1. Introduction Neural networks cannot process text directly, so we must convert raw strings into embeddings (vectors). Tokens serve as the bridge: raw text is first split into tokens, each mapped to an integer ID that indexes into an embedding look-up table. There are several approaches to tokenization:
Word-level tokenization splits text by whitespace and punctuation, treating each word as a token. While intuitive, it cannot handle unseen words, which is a significant limitation in multilingual scenarios where vocabulary can explode. Character-level tokenization uses individual characters as tokens. This guarantees coverage of any word or sentence, but dramatically increases sequence length, which is a particular concern for transformer-based models where computational cost scales quadratically with length. Subword tokenization strikes a balance based on a simple insight: common words should remain intact, while rare words should be broken into meaningful subunits.

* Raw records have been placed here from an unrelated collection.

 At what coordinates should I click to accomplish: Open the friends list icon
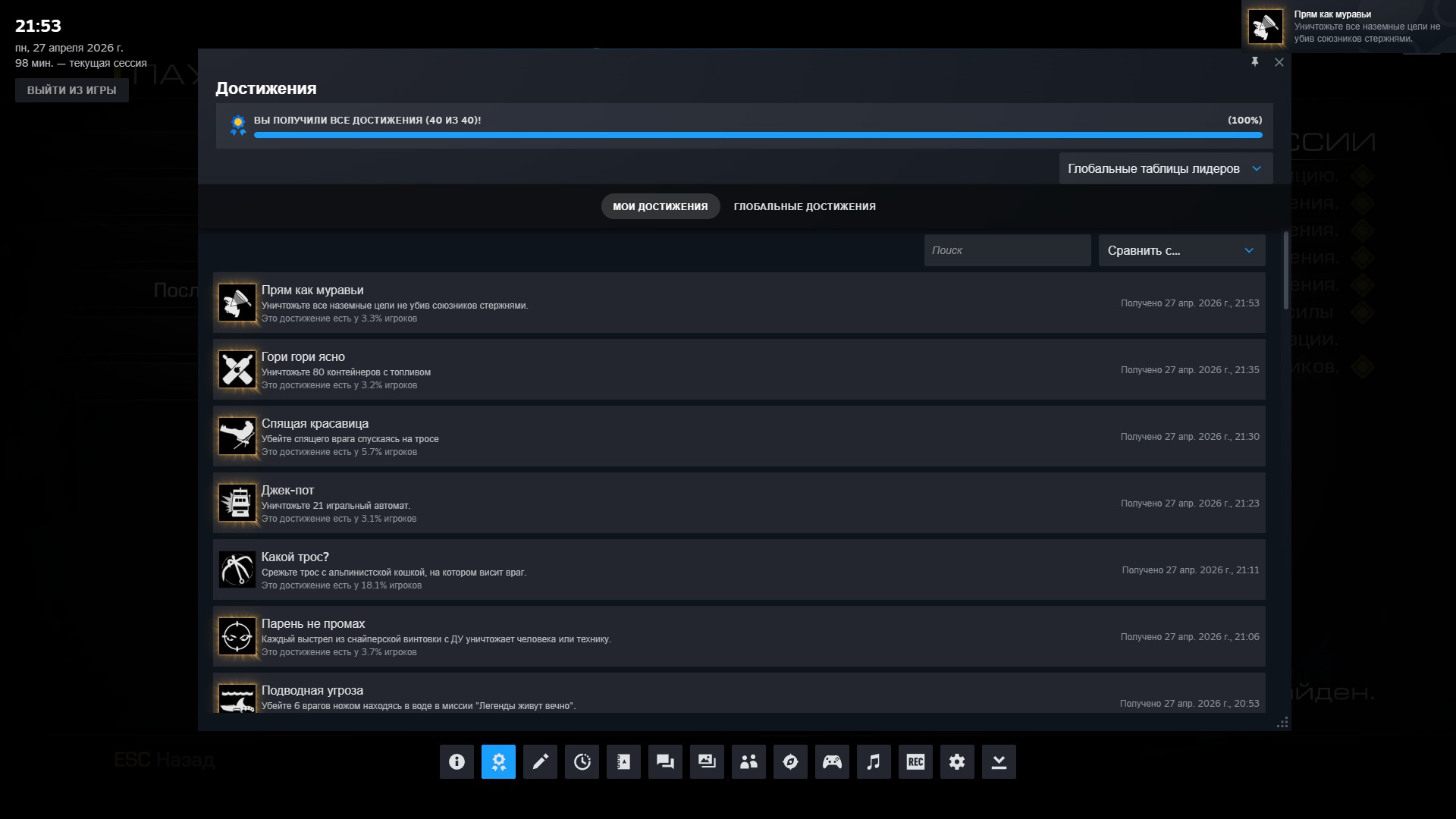(x=748, y=761)
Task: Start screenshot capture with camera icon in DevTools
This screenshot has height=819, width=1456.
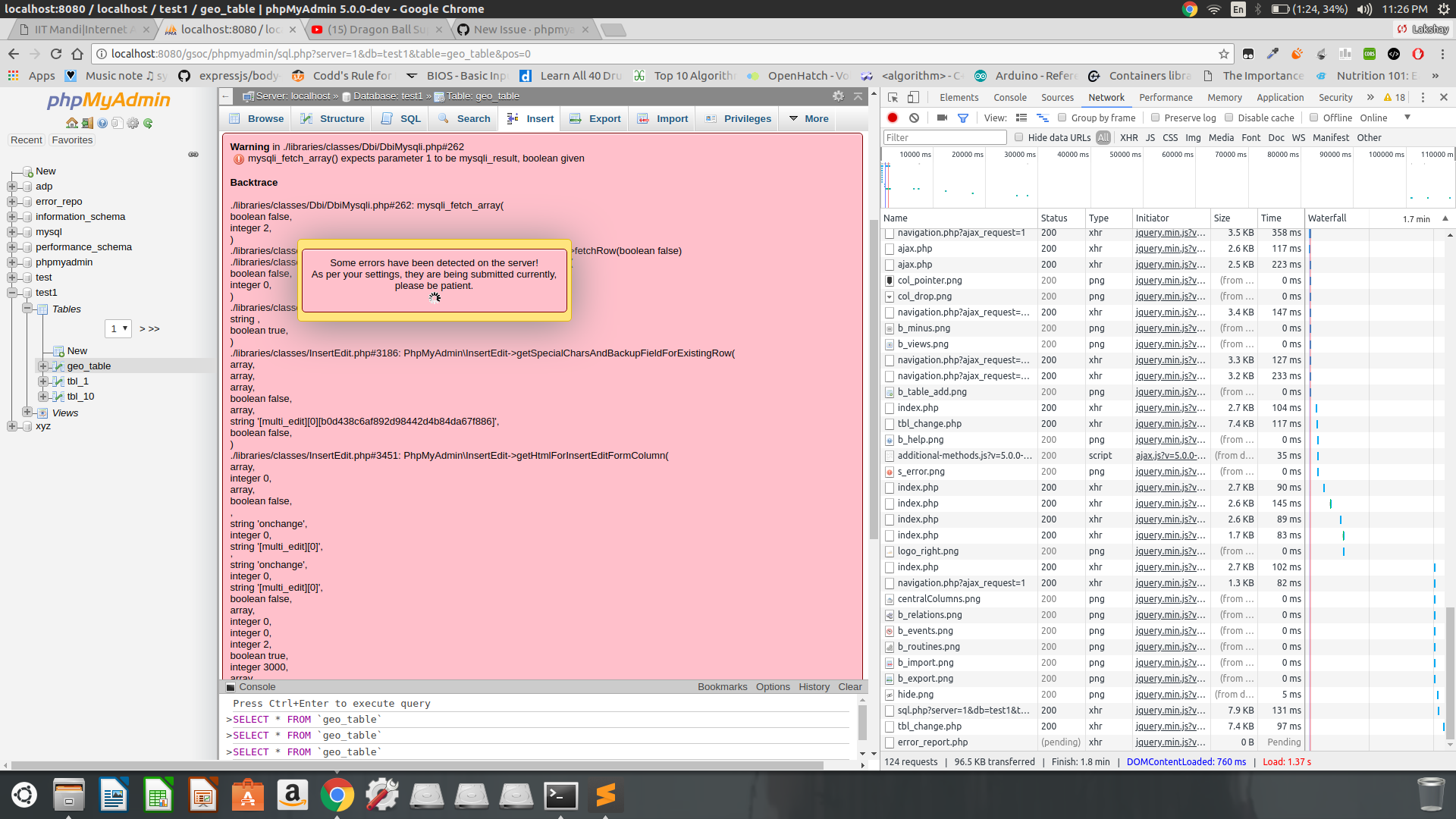Action: 942,118
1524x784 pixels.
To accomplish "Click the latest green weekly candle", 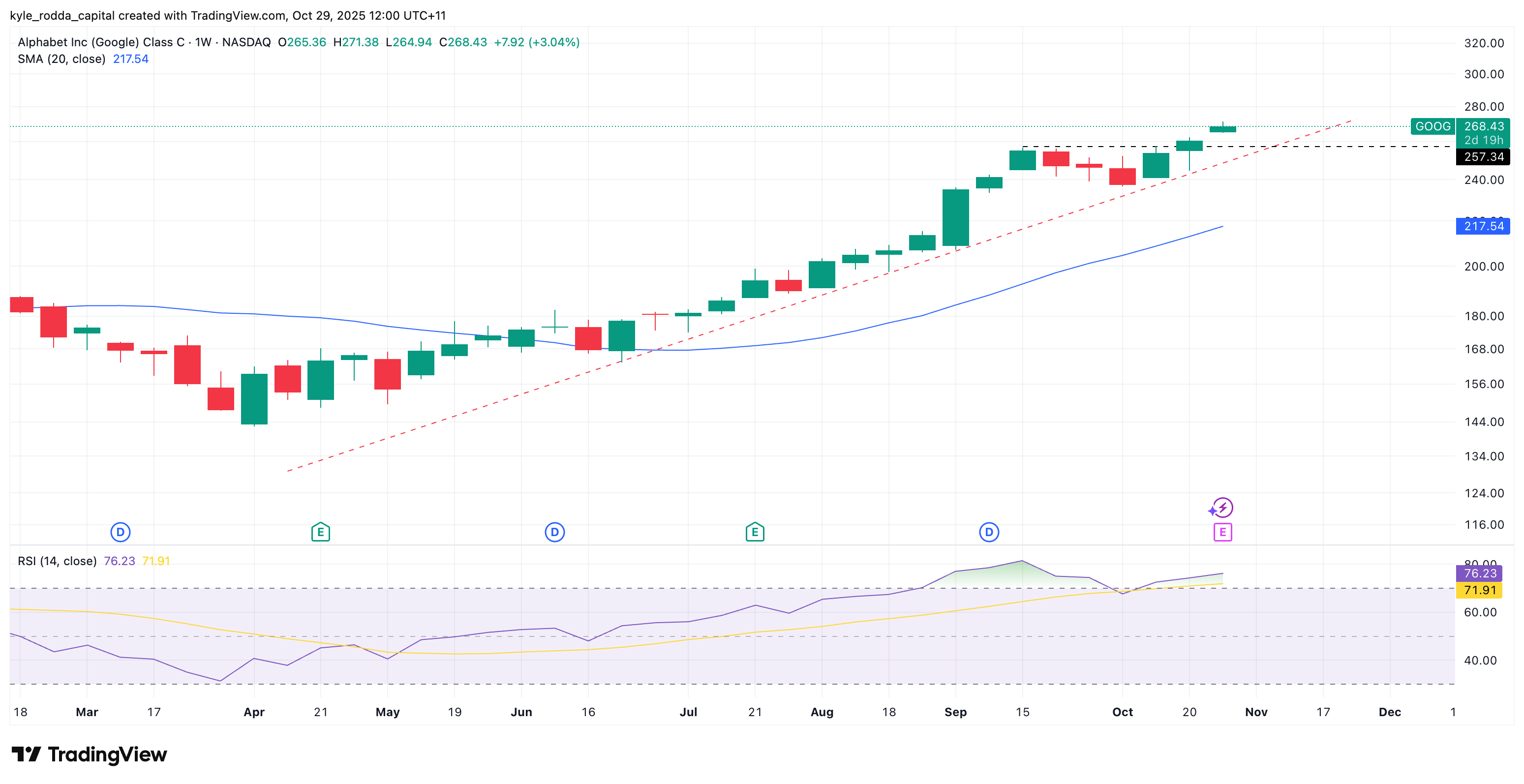I will (1222, 128).
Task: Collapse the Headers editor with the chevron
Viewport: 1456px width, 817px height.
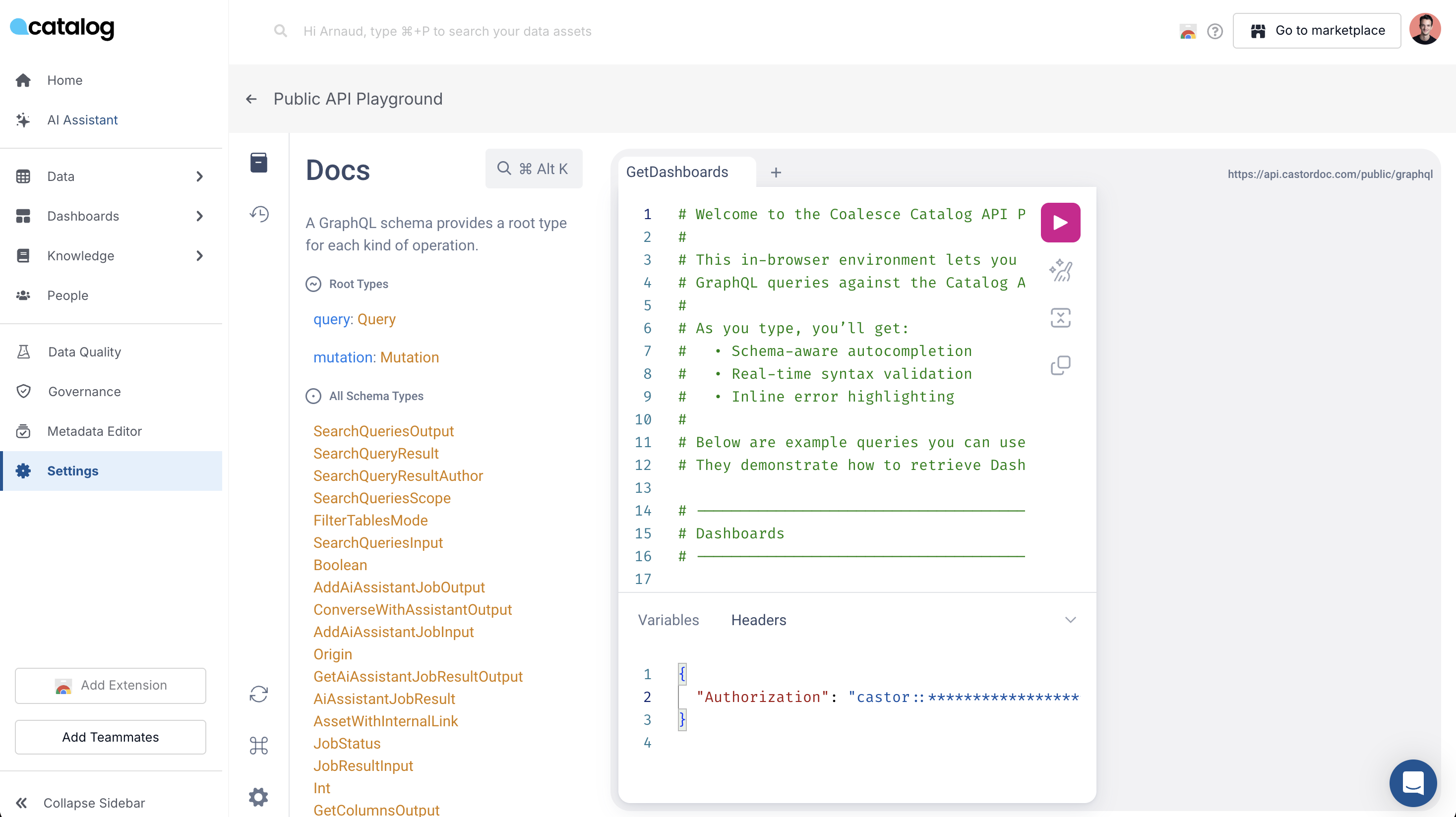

For example, “tokenizers” might become [“token”, “izers”], preserving semantic information while handling unseen combinations. This keeps vocabulary sizes manageable (typically 30K–50K tokens) while still allowing the representation of arbitrary text. 2. Byte Pair Encoding Byte Pair Encoding (BPE) [1] is a subword tokenization algorithm. It builds a vocabulary through iterative merging. Starting from individual characters, it repeatedly finds the most frequent adjacent pair and merges it into a new token. After thousands of iterations, the vocabulary naturally captures common words as single tokens, frequent subwords as intermediate units, and individual characters as fallbacks for rare patterns.
...